Agile Testing Book Part 1

This post is part of the “Testing for Agile Teams” series.

The agile way

  • Remember the manifesto.
  • Focus on delivering small chunks of business value in short cycles.
  • Numerous implementations of the manifesto: Scrum, XP, Kanban, DSDM…
  • Solve problems as a team of people who all feel responsible for delivering the best possible quality.

The agile teams

Agile testing includes everything beyond unit testing: functional, system, load, performance, security, stress, usability, exploratory, end-to-end, and user acceptance.

Customer team

  • Includes domain experts, product owners, business analysts.
  • Writes the stories or feature sets.
  • Provides examples that will drive coding.

Developer team

  • Everyone involved with delivering code (devs, SysAdmins, DBAs…)
  • Agile discourages specialized roles — transfer skills to others.

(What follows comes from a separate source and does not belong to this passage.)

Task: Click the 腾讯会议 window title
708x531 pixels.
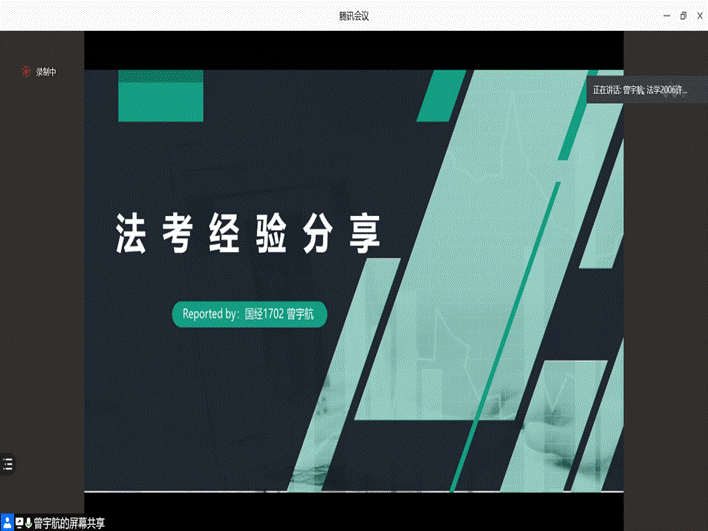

Testers, a foot in each world

  • Advocate for quality on behalf of the customer.
  • Help the customer tell what is valuable and critical.
  • Write tests and examples to ensure that’s what they’ll get.
  • Assist the development team in delivering the max value.
  • Testing in ways developers hadn’t originally anticipated (exploratory).

The agile flow

  • Programmers never get ahead of the testers, because a story is not “done” until it has been tested.
  • As a team member, you will need to be adaptive to the team’s needs.
  • Automated functional tests are added to the regression test suite.

We don’t think of “departments”, we just think of the skills.

Tests, from the unit level on up, drive the coding, help the team learn how the application should work, and let us know when we’re “done” with a task or story.


This post is a personal summary of a chapter from the book Agile Testing: A Practical Guide For Testers And Agile Teams. I’m sure you’ll find that book useful too.